### Prompt
Please repeat each of the records that follow, exactly as written.

─── The input

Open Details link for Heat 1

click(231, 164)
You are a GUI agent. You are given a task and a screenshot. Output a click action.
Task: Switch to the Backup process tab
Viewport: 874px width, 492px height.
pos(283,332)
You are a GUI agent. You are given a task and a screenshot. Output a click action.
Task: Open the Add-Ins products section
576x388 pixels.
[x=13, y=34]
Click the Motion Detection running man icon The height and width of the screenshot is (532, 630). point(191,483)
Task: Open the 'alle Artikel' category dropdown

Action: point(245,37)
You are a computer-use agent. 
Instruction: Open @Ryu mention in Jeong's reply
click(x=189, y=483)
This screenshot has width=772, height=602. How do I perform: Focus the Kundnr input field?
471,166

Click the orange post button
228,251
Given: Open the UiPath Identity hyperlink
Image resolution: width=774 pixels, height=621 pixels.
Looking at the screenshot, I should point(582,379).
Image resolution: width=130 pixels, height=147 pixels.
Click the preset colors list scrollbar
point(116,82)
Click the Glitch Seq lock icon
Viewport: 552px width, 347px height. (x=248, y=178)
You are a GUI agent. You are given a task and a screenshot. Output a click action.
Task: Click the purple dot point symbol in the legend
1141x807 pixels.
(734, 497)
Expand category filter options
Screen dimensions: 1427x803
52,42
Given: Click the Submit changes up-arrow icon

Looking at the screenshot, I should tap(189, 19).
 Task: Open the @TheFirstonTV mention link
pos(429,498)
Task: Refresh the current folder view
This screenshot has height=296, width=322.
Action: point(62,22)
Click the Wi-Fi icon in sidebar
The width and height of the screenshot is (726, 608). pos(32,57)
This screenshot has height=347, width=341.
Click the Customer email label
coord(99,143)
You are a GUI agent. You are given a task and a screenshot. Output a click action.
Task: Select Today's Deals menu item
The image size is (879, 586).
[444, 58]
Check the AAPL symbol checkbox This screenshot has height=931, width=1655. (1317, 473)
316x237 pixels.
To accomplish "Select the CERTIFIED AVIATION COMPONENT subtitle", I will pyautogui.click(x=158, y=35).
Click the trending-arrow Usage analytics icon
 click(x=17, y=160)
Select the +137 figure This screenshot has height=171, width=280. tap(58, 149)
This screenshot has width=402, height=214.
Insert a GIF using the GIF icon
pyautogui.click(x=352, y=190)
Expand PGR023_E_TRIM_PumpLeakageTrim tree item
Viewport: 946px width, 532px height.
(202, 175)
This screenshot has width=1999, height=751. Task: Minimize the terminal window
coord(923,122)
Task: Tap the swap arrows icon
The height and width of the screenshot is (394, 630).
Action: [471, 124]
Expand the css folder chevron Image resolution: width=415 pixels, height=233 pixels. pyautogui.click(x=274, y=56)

──────

### Your response
Open Details link for Heat 1

click(231, 164)
You are a GUI agent. You are given a task and a screenshot. Output a click action.
Task: Switch to the Backup process tab
Viewport: 874px width, 492px height.
pos(283,332)
You are a GUI agent. You are given a task and a screenshot. Output a click action.
Task: Open the Add-Ins products section
576x388 pixels.
[x=13, y=34]
Click the Motion Detection running man icon The height and width of the screenshot is (532, 630). point(191,483)
Task: Open the 'alle Artikel' category dropdown

Action: point(245,37)
You are a computer-use agent. 
Instruction: Open @Ryu mention in Jeong's reply
click(x=189, y=483)
This screenshot has width=772, height=602. How do I perform: Focus the Kundnr input field?
471,166

Click the orange post button
228,251
Given: Open the UiPath Identity hyperlink
Image resolution: width=774 pixels, height=621 pixels.
Looking at the screenshot, I should point(582,379).
Image resolution: width=130 pixels, height=147 pixels.
Click the preset colors list scrollbar
point(116,82)
Click the Glitch Seq lock icon
Viewport: 552px width, 347px height. (x=248, y=178)
You are a GUI agent. You are given a task and a screenshot. Output a click action.
Task: Click the purple dot point symbol in the legend
1141x807 pixels.
(734, 497)
Expand category filter options
Screen dimensions: 1427x803
52,42
Given: Click the Submit changes up-arrow icon

Looking at the screenshot, I should tap(189, 19).
 Task: Open the @TheFirstonTV mention link
pos(429,498)
Task: Refresh the current folder view
This screenshot has height=296, width=322.
Action: point(62,22)
Click the Wi-Fi icon in sidebar
The width and height of the screenshot is (726, 608). pos(32,57)
This screenshot has height=347, width=341.
Click the Customer email label
coord(99,143)
You are a GUI agent. You are given a task and a screenshot. Output a click action.
Task: Select Today's Deals menu item
The image size is (879, 586).
[444, 58]
Check the AAPL symbol checkbox This screenshot has height=931, width=1655. (1317, 473)
316x237 pixels.
To accomplish "Select the CERTIFIED AVIATION COMPONENT subtitle", I will pyautogui.click(x=158, y=35).
Click the trending-arrow Usage analytics icon
 click(x=17, y=160)
Select the +137 figure This screenshot has height=171, width=280. tap(58, 149)
This screenshot has width=402, height=214.
Insert a GIF using the GIF icon
pyautogui.click(x=352, y=190)
Expand PGR023_E_TRIM_PumpLeakageTrim tree item
Viewport: 946px width, 532px height.
(202, 175)
This screenshot has width=1999, height=751. Task: Minimize the terminal window
coord(923,122)
Task: Tap the swap arrows icon
The height and width of the screenshot is (394, 630).
Action: [471, 124]
Expand the css folder chevron Image resolution: width=415 pixels, height=233 pixels. pyautogui.click(x=274, y=56)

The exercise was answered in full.